President Trump and his allies are escalating allegations of election fraud in California, claiming the state’s vote-counting process is “rigged” as mail ballots continue to be tallied days after the June 2 primary. There has been no evidence of impropriety, and election officials say the counting follows standard procedures.

The allegations, amplified by Trump on social media and in a contentious NBC interview, come as California’s slow vote-counting process — which allows ballots postmarked by Election Day to arrive and be counted up to a week later — gives the president and his supporters time to sow doubt about results. The pattern mirrors Trump’s playbook from previous elections, including his continued false claims about the 2020 presidential race.

“Not possible for Spencer Pratt to have lost the L.A. runoffs after the big lead he had. 3rd World Nation. Rigged Elections!” Trump wrote Monday on Truth Social. He also referenced the state’s primary to replace Gov.

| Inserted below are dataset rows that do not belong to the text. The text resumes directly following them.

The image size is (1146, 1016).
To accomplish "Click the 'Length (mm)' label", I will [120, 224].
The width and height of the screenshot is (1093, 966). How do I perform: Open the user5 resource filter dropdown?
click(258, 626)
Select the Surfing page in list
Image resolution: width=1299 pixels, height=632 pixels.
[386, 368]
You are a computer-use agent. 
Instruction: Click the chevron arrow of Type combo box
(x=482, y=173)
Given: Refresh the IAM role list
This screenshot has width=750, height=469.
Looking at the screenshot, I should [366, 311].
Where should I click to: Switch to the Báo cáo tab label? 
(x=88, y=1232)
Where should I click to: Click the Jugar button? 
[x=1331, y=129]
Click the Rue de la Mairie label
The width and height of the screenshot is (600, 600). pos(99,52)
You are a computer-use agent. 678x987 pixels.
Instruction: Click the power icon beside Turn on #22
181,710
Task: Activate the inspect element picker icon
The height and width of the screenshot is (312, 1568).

Gavin Newsom, where Trump-endorsed Republican candidate Steve Hilton is clinging to second place. “Now they’ll be working on great guy Steve Hilton. Won’t have results for, possibly, TWO WEEKS, according to officials.”

California’s laborious vote-counting process gives Trump and his supporters time to make such claims because state officials do not provide final election results quickly. The majority of California voters cast their ballots by mail. State law, which favors voter participation over speed, requires that election officials verify and count every ballot that is postmarked by Election Day and arrives within a week after.

Trump, in an interview with NBC’s “Meet the Press” that aired Sunday, said the state’s drawn-out voting process was suspicious. “Do you think it’s appropriate that they have an election and five days later, they’re nowhere close to picking a winner?” he said.

After Trump last week questioned why the results were changing, Newsom’s office said, “These are legitimate ballots post-marked by Election Day arriving to legitimate ballot counting centers — as has been standard practice for years and a process that takes place in numerous states regardless of the party in power.”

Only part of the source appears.